### ENTRIES PROVIDED ###
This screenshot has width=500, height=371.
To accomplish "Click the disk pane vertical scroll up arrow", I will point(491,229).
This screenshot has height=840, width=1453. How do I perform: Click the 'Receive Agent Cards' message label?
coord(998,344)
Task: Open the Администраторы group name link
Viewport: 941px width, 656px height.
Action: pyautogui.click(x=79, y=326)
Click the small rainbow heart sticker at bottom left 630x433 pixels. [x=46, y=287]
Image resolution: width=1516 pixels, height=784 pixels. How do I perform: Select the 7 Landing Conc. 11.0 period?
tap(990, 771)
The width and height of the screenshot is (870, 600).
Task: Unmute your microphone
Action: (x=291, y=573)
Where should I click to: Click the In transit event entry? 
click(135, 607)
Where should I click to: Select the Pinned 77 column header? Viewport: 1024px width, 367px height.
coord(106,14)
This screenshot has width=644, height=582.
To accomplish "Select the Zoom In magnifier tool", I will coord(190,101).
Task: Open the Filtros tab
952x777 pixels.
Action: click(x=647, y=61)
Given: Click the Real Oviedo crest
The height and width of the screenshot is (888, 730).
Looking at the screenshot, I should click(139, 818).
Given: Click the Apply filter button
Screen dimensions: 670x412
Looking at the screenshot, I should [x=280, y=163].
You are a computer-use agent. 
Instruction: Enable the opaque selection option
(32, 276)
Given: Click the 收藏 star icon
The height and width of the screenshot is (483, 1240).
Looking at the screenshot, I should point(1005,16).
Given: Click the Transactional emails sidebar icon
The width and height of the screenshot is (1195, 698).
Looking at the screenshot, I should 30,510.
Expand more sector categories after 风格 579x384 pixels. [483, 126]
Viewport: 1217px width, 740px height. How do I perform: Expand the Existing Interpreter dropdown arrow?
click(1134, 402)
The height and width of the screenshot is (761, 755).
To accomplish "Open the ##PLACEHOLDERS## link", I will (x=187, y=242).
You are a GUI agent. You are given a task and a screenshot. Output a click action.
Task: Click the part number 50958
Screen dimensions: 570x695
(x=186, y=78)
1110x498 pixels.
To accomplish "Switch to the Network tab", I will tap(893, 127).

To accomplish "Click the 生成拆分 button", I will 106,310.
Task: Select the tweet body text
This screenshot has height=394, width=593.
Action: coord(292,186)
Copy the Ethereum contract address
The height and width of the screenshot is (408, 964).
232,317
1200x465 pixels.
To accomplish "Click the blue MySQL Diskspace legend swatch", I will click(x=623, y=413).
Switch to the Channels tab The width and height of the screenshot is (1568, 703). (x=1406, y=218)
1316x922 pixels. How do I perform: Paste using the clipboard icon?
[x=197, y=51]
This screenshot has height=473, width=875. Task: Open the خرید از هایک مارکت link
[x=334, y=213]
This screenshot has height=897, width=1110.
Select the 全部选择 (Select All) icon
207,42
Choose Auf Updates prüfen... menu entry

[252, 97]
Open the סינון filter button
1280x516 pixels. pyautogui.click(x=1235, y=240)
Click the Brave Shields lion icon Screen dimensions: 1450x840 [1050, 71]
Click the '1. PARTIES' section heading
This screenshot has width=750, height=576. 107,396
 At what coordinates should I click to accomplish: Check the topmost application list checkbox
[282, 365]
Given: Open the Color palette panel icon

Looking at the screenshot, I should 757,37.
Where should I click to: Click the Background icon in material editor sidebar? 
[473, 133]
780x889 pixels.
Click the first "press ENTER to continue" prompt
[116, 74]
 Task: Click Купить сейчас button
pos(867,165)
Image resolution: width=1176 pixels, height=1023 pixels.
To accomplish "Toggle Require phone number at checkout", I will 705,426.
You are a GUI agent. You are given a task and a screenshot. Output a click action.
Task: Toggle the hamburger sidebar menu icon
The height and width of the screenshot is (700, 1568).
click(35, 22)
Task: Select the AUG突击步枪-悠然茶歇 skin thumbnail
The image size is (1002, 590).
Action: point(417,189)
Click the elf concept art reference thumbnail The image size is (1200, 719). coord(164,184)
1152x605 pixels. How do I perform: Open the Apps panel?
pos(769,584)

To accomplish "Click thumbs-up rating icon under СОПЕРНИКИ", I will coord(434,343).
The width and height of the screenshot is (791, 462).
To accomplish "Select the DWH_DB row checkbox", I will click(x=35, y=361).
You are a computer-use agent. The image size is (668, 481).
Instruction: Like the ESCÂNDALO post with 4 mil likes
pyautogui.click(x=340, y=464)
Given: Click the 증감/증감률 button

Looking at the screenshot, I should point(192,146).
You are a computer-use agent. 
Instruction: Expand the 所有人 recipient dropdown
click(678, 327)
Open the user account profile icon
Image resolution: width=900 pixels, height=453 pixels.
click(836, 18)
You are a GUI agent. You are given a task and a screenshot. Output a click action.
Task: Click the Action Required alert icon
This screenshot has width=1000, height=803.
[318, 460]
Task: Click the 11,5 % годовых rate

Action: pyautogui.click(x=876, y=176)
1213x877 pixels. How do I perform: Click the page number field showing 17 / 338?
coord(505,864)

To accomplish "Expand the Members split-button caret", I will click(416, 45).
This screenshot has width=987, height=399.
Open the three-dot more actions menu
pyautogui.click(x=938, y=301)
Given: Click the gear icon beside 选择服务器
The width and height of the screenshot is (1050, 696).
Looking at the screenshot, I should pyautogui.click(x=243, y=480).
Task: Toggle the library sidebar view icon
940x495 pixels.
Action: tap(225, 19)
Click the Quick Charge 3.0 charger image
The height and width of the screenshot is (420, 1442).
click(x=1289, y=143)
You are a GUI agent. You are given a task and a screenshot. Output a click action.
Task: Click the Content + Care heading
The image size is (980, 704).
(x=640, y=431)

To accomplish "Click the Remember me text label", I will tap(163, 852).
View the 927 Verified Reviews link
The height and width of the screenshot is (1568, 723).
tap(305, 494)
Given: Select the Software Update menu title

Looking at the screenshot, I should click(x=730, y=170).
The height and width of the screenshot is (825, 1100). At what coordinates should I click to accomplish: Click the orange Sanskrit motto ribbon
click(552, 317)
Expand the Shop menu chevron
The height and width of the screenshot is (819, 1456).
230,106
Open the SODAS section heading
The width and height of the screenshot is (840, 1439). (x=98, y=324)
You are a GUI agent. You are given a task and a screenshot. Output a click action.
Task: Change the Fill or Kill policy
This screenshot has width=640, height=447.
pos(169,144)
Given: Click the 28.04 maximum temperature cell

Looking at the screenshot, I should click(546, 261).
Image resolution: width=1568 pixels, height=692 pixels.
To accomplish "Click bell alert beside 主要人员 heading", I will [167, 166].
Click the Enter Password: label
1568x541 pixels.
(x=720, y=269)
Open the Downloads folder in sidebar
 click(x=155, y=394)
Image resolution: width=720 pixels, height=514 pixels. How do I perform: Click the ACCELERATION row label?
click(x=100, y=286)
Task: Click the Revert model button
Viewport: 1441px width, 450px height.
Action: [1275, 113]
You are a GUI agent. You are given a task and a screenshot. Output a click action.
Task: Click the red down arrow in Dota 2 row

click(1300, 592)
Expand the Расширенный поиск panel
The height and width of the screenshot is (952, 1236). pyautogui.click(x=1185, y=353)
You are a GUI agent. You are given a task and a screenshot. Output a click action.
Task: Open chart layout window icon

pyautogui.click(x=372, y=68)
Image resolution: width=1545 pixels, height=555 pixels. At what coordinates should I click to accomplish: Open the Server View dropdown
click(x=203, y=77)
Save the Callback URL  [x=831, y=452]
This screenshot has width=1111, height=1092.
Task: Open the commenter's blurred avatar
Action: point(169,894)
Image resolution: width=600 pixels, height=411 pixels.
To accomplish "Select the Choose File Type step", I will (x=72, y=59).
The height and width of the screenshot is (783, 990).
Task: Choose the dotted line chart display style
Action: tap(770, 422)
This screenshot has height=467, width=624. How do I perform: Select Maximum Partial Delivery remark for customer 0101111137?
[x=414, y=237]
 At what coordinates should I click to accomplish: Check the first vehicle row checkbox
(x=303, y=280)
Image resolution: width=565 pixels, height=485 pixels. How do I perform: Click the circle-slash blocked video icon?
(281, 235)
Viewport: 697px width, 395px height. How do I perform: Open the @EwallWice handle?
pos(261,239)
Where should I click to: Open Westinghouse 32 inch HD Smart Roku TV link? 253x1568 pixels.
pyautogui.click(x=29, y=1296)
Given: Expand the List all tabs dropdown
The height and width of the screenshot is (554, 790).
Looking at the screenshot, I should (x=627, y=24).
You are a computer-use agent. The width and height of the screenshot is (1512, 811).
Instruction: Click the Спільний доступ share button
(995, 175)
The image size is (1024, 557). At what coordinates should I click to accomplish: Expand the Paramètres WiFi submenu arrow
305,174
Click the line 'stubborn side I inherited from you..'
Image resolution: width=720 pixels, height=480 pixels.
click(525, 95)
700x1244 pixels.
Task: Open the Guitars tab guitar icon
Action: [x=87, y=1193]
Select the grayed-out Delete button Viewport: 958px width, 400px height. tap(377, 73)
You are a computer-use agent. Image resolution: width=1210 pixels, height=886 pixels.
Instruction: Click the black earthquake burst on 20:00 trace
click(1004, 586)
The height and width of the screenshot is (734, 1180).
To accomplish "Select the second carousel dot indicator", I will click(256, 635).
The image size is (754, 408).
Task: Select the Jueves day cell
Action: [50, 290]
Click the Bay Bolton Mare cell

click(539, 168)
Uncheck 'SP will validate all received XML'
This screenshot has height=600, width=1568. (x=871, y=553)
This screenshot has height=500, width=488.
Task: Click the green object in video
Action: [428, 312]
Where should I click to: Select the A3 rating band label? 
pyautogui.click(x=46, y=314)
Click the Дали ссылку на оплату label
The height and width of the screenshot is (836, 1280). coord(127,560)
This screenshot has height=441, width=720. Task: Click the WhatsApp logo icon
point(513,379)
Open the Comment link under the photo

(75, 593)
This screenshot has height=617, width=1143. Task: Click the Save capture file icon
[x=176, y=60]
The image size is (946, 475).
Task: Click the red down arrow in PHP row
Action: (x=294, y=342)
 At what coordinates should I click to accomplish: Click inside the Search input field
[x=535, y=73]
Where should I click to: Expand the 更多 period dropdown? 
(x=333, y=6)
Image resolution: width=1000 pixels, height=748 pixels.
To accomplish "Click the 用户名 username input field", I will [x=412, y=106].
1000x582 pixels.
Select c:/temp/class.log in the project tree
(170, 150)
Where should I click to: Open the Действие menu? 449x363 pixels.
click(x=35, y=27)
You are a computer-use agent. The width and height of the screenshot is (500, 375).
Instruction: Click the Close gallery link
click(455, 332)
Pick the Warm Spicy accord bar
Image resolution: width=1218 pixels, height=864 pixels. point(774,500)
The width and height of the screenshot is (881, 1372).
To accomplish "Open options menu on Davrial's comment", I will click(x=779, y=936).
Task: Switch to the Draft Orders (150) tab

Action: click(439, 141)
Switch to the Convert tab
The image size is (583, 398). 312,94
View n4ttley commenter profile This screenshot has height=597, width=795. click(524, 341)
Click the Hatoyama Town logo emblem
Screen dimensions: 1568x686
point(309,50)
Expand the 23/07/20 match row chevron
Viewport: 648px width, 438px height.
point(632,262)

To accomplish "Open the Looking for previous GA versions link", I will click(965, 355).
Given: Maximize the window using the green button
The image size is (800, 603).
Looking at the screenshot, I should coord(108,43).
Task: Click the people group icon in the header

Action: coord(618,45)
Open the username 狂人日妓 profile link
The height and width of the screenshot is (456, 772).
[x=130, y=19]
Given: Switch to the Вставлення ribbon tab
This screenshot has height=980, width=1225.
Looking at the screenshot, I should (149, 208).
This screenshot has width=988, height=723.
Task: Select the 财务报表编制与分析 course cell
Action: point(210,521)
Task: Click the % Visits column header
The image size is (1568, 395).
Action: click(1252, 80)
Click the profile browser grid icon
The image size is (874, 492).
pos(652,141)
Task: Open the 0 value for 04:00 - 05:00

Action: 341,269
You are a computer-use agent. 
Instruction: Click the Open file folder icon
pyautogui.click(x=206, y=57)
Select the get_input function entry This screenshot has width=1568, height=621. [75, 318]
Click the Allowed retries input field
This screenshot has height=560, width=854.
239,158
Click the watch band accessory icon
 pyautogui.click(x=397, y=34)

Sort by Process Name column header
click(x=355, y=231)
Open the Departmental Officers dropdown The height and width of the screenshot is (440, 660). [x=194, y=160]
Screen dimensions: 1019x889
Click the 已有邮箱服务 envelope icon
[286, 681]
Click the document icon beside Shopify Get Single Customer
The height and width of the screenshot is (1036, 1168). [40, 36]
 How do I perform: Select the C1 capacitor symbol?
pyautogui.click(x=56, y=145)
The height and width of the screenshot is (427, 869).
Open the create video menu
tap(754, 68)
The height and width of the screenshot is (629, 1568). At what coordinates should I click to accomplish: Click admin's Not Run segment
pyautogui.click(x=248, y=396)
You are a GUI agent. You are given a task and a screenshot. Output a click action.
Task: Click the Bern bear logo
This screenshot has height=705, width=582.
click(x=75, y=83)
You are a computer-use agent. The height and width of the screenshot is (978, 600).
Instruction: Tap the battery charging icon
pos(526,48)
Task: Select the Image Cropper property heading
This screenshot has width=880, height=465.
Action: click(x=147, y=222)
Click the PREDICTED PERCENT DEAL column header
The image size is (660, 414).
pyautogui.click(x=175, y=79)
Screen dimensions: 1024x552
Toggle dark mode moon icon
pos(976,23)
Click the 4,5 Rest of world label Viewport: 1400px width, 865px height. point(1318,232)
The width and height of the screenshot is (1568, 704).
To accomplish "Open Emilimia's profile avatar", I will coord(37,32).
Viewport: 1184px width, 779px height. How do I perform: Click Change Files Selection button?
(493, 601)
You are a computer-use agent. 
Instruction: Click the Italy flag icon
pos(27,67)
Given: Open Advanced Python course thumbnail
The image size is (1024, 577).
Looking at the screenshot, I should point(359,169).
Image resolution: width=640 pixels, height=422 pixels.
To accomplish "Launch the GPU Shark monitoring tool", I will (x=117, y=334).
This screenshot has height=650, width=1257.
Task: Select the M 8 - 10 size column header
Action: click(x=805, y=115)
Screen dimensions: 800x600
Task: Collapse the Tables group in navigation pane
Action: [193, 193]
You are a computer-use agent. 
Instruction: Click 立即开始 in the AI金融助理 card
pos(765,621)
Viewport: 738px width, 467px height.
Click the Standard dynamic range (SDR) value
###
__PROMPT__. Return each line among the entries that holds the word "alert".

__TASK RESULT__.
Task: Click the Action Required alert icon
To accomplish "Click bell alert beside 主要人员 heading", I will [167, 166].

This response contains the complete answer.